__SOURCE RECORDS__:
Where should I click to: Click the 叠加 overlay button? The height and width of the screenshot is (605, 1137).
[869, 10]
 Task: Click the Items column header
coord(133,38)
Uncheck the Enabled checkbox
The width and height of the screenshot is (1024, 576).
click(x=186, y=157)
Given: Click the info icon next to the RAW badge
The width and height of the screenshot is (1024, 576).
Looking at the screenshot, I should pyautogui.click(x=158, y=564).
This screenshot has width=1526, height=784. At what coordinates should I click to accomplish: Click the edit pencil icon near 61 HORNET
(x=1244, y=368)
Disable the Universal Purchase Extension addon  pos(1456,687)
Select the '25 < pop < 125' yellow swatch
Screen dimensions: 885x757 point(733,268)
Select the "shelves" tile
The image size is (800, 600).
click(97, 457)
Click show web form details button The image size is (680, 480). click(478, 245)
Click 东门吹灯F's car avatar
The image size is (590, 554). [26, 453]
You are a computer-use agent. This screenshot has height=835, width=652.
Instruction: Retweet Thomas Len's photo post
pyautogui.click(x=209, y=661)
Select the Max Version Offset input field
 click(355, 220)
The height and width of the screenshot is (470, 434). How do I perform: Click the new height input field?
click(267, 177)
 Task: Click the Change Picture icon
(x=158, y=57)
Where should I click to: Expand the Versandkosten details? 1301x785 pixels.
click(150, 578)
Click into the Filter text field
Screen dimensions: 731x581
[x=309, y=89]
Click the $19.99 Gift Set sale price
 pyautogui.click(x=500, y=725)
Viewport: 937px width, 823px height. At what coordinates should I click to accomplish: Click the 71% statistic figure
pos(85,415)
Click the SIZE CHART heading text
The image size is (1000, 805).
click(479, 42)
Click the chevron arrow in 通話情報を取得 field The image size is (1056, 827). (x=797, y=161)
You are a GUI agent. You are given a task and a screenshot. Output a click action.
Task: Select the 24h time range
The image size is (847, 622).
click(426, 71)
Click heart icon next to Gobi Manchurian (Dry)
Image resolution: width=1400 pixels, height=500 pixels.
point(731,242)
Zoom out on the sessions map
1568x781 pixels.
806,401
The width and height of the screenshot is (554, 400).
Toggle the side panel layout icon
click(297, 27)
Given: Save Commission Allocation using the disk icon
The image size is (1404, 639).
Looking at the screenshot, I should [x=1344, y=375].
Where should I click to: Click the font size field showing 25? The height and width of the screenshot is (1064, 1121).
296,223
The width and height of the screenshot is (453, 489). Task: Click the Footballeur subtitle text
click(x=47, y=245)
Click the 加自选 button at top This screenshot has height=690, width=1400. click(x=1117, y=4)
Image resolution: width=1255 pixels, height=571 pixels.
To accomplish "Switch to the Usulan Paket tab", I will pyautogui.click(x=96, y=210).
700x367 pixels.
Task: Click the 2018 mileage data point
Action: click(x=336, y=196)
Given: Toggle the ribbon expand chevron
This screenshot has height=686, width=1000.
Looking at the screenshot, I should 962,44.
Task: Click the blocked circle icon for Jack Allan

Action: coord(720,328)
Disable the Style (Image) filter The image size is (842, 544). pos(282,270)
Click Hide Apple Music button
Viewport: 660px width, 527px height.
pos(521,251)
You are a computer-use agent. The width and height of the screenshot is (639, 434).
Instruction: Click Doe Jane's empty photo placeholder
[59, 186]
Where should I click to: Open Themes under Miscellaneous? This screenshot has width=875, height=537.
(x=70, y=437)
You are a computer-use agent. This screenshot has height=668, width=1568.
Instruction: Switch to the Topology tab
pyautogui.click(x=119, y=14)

__REQUIRED WORK__:
All of the data above should be transcribed exactly.

__TASK ANSWER__:
Where should I click to: Click the 叠加 overlay button? The height and width of the screenshot is (605, 1137).
[869, 10]
 Task: Click the Items column header
coord(133,38)
Uncheck the Enabled checkbox
The width and height of the screenshot is (1024, 576).
click(x=186, y=157)
Given: Click the info icon next to the RAW badge
The width and height of the screenshot is (1024, 576).
Looking at the screenshot, I should pyautogui.click(x=158, y=564).
This screenshot has width=1526, height=784. At what coordinates should I click to accomplish: Click the edit pencil icon near 61 HORNET
(x=1244, y=368)
Disable the Universal Purchase Extension addon  pos(1456,687)
Select the '25 < pop < 125' yellow swatch
Screen dimensions: 885x757 point(733,268)
Select the "shelves" tile
The image size is (800, 600).
click(97, 457)
Click show web form details button The image size is (680, 480). click(478, 245)
Click 东门吹灯F's car avatar
The image size is (590, 554). [26, 453]
You are a computer-use agent. This screenshot has height=835, width=652.
Instruction: Retweet Thomas Len's photo post
pyautogui.click(x=209, y=661)
Select the Max Version Offset input field
 click(355, 220)
The height and width of the screenshot is (470, 434). How do I perform: Click the new height input field?
click(267, 177)
 Task: Click the Change Picture icon
(x=158, y=57)
Where should I click to: Expand the Versandkosten details? 1301x785 pixels.
click(150, 578)
Click into the Filter text field
Screen dimensions: 731x581
[x=309, y=89]
Click the $19.99 Gift Set sale price
 pyautogui.click(x=500, y=725)
Viewport: 937px width, 823px height. At what coordinates should I click to accomplish: Click the 71% statistic figure
pos(85,415)
Click the SIZE CHART heading text
The image size is (1000, 805).
click(479, 42)
Click the chevron arrow in 通話情報を取得 field The image size is (1056, 827). (x=797, y=161)
You are a GUI agent. You are given a task and a screenshot. Output a click action.
Task: Select the 24h time range
The image size is (847, 622).
click(426, 71)
Click heart icon next to Gobi Manchurian (Dry)
Image resolution: width=1400 pixels, height=500 pixels.
point(731,242)
Zoom out on the sessions map
1568x781 pixels.
806,401
The width and height of the screenshot is (554, 400).
Toggle the side panel layout icon
click(297, 27)
Given: Save Commission Allocation using the disk icon
The image size is (1404, 639).
Looking at the screenshot, I should [x=1344, y=375].
Where should I click to: Click the font size field showing 25? The height and width of the screenshot is (1064, 1121).
296,223
The width and height of the screenshot is (453, 489). Task: Click the Footballeur subtitle text
click(x=47, y=245)
Click the 加自选 button at top This screenshot has height=690, width=1400. click(x=1117, y=4)
Image resolution: width=1255 pixels, height=571 pixels.
To accomplish "Switch to the Usulan Paket tab", I will pyautogui.click(x=96, y=210).
700x367 pixels.
Task: Click the 2018 mileage data point
Action: click(x=336, y=196)
Given: Toggle the ribbon expand chevron
This screenshot has height=686, width=1000.
Looking at the screenshot, I should 962,44.
Task: Click the blocked circle icon for Jack Allan

Action: coord(720,328)
Disable the Style (Image) filter The image size is (842, 544). pos(282,270)
Click Hide Apple Music button
Viewport: 660px width, 527px height.
pos(521,251)
You are a computer-use agent. The width and height of the screenshot is (639, 434).
Instruction: Click Doe Jane's empty photo placeholder
[59, 186]
Where should I click to: Open Themes under Miscellaneous? This screenshot has width=875, height=537.
(x=70, y=437)
You are a computer-use agent. This screenshot has height=668, width=1568.
Instruction: Switch to the Topology tab
pyautogui.click(x=119, y=14)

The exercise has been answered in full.